--- START ---
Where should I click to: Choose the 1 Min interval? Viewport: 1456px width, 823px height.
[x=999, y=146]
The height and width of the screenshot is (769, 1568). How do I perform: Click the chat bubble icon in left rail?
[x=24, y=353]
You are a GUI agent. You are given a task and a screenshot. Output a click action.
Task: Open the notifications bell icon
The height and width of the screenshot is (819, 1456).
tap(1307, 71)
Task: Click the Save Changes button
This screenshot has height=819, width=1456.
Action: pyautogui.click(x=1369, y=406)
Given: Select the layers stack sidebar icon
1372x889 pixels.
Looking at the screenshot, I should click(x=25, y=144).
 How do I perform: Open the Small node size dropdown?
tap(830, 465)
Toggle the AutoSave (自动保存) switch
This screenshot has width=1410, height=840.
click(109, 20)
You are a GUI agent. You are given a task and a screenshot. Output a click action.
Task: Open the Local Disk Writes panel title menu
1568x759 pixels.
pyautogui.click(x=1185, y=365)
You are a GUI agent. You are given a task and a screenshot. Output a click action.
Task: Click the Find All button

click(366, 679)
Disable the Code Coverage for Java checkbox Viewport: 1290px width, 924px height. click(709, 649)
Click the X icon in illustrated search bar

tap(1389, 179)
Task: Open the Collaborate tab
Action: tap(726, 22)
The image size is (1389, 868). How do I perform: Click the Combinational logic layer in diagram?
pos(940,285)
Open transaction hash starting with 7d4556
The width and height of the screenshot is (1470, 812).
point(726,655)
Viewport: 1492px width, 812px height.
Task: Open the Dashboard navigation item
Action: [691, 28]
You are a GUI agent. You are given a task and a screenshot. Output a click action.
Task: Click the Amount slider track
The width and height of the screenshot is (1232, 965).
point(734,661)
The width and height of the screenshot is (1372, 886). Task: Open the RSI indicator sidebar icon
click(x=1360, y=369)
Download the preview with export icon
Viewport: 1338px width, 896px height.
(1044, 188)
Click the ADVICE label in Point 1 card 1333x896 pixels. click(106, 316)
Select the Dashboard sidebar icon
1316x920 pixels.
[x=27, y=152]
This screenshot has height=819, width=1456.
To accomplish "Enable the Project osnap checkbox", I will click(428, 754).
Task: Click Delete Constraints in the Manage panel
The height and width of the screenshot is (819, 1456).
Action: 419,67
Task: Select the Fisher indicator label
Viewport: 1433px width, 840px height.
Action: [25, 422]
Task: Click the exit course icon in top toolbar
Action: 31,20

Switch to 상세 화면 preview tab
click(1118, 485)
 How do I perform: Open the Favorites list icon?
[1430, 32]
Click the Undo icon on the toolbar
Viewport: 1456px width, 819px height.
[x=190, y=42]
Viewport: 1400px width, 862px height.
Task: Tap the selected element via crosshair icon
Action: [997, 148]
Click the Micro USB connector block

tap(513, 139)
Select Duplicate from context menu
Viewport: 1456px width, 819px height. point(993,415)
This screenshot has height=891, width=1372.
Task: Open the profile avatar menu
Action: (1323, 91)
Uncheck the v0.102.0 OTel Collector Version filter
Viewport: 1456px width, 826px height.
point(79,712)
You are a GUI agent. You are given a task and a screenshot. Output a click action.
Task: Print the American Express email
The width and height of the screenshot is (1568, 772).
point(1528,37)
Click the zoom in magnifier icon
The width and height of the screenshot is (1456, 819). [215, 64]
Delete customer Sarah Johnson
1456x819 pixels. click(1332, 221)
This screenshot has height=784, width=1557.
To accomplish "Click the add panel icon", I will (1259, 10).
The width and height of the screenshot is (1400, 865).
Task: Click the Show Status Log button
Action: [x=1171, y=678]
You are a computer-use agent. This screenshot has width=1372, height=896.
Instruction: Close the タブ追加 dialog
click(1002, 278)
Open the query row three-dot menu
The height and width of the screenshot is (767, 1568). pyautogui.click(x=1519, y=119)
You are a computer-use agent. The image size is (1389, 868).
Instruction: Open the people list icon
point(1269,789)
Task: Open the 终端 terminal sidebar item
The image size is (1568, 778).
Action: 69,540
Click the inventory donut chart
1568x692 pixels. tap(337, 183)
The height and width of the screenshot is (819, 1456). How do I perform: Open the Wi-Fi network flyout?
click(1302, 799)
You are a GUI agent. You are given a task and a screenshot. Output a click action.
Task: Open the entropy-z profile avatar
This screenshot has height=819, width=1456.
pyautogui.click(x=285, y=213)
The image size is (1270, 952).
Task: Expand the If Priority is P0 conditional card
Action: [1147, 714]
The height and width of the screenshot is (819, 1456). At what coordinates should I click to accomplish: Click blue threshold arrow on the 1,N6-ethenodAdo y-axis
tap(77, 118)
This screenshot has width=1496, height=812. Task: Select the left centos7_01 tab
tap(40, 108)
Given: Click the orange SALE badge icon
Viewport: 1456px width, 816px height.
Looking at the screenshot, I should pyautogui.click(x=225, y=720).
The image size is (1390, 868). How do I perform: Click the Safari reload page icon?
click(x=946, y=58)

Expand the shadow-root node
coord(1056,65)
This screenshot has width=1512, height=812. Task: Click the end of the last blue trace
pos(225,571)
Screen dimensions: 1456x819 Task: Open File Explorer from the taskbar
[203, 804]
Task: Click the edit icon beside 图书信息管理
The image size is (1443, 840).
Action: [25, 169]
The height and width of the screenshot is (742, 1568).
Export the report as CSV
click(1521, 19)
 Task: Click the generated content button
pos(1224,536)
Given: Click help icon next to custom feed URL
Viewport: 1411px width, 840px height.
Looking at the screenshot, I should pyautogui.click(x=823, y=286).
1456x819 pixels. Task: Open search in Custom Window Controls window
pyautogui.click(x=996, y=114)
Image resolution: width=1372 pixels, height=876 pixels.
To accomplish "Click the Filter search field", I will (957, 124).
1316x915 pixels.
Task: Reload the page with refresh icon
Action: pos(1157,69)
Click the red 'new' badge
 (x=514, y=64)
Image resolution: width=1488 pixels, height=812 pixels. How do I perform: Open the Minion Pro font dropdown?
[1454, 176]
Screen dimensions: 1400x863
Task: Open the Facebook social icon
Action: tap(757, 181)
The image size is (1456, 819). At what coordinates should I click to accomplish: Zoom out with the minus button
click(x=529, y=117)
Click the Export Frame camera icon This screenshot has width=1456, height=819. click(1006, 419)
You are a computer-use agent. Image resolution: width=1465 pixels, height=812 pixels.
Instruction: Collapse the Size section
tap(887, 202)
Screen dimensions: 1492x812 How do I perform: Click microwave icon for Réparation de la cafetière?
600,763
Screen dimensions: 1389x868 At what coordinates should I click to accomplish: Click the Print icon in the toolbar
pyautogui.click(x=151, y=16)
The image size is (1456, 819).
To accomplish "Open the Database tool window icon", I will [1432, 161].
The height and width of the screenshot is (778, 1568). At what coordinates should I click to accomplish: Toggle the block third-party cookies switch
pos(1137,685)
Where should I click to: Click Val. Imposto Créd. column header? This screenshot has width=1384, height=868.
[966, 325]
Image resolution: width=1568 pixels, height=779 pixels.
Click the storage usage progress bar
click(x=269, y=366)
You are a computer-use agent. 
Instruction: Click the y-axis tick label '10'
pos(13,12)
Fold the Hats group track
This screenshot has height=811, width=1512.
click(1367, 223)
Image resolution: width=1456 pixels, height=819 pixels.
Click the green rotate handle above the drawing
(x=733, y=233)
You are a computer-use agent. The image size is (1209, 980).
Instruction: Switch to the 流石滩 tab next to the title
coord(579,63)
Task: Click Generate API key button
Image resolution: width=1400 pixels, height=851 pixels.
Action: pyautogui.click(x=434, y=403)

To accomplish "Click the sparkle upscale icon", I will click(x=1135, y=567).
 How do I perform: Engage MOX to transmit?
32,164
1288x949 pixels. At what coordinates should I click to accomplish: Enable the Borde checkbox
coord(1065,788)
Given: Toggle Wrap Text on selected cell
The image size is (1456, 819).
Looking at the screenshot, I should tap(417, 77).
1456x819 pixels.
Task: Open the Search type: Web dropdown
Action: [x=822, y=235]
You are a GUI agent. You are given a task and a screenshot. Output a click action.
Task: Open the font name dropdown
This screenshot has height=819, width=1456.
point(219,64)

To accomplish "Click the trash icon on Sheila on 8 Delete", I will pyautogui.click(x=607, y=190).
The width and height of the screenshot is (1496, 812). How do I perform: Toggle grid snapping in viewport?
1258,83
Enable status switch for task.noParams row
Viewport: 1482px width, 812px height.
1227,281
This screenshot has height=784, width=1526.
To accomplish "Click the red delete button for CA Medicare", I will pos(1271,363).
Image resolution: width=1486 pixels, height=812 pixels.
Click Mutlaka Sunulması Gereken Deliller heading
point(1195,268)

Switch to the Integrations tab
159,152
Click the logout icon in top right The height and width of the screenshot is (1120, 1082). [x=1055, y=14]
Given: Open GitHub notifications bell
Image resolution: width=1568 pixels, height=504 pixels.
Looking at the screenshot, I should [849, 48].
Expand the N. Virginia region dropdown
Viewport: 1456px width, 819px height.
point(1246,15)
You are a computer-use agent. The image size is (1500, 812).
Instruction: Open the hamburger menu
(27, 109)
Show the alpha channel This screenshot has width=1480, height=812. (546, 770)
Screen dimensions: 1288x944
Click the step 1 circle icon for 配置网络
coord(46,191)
--- END ---
▶ **What to do**
Throughout the records above, find the lines in which the word "computer" appears and return them.

▶ **Exercise response**
You are a computer-use agent. This screenshot has width=1372, height=896.
You are a computer-use agent. The image size is (1389, 868).
You are a computer-use agent. Image resolution: width=1465 pixels, height=812 pixels.
You are a computer-use agent. 
You are a computer-use agent. The image size is (1209, 980).
You are a computer-use agent. The image size is (1500, 812).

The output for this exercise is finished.